▶ _Work to be completed_: Where the word "will" shows up in the entries below, please copy the whole line.

Saved entries:
┄┄┄┄┄┄┄┄┄┄

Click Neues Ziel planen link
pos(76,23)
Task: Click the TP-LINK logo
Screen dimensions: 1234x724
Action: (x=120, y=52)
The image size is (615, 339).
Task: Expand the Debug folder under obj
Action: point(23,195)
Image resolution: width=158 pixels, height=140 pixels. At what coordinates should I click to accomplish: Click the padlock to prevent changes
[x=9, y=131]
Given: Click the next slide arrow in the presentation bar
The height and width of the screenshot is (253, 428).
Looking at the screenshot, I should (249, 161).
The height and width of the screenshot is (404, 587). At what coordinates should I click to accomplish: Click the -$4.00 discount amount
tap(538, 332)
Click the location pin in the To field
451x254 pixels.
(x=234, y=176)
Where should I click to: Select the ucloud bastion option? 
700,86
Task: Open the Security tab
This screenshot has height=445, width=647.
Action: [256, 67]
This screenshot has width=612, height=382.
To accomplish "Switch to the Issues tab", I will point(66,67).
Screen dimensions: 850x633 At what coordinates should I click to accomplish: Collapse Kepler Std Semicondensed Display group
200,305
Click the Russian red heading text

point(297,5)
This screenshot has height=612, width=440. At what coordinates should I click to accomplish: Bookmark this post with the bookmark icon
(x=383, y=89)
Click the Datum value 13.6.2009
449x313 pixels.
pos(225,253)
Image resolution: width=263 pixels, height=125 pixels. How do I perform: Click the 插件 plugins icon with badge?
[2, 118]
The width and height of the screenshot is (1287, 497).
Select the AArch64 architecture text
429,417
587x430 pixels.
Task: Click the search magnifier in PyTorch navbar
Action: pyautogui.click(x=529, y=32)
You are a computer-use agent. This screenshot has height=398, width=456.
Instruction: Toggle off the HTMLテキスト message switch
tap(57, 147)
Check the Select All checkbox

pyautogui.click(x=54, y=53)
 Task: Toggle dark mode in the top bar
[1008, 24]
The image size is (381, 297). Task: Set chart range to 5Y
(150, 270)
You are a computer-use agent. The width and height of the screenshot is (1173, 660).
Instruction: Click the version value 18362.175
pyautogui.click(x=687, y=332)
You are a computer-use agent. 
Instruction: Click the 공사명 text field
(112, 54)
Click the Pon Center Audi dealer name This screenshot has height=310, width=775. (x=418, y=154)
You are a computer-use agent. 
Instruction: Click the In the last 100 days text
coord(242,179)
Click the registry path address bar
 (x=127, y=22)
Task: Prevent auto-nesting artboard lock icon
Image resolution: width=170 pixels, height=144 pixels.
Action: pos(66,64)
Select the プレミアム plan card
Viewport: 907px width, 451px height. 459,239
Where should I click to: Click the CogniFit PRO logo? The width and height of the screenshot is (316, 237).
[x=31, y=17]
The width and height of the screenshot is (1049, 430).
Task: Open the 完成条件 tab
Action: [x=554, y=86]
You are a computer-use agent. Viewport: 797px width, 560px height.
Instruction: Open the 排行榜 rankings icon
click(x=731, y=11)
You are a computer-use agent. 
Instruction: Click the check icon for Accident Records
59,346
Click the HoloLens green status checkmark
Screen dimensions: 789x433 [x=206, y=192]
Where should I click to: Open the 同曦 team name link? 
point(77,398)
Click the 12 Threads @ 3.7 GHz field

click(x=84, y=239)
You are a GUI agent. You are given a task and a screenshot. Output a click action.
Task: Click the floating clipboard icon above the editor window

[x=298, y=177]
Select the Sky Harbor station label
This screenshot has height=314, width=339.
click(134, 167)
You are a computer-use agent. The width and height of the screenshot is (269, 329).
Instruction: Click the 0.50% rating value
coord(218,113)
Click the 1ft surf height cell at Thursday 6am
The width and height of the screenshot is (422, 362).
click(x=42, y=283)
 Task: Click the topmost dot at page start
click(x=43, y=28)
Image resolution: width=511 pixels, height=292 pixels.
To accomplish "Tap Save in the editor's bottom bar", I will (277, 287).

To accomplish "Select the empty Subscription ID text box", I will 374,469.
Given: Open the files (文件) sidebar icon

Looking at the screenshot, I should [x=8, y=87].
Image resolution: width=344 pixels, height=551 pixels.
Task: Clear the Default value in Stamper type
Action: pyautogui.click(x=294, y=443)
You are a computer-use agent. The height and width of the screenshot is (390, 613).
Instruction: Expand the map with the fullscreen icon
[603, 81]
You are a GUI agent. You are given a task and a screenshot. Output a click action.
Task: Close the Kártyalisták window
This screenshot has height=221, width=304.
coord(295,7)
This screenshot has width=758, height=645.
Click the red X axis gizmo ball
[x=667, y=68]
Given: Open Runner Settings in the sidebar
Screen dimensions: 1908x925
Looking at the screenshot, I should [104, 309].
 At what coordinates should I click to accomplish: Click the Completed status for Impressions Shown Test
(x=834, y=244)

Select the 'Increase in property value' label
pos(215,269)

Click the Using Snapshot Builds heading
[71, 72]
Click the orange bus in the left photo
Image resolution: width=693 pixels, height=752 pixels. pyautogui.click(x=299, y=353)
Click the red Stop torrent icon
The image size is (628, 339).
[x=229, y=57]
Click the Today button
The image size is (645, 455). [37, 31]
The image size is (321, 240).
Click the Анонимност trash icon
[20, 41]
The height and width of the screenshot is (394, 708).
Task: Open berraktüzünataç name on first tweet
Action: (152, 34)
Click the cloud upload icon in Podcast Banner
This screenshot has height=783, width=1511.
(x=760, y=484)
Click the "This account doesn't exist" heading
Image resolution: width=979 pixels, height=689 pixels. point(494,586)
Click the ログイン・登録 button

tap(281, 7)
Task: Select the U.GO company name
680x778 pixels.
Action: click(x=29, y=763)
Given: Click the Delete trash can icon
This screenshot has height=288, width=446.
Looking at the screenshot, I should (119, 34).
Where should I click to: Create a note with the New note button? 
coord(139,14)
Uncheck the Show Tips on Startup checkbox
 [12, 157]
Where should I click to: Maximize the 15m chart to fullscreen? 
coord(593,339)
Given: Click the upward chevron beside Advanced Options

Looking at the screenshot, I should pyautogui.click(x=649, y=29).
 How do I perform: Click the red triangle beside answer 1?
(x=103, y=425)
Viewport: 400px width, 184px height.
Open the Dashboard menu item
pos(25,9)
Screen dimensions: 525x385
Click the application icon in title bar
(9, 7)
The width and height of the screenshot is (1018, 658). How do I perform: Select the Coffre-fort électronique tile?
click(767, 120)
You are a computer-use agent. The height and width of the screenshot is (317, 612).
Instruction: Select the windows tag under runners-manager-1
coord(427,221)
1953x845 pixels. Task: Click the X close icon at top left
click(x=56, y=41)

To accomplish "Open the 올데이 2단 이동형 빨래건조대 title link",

┄┄┄┄┄┄┄┄┄┄

▶ _Exercise output_:
To accomplish "Switch to the Issues tab", I will point(66,67).
To accomplish "Tap Save in the editor's bottom bar", I will (277, 287).
To accomplish "Select the empty Subscription ID text box", I will 374,469.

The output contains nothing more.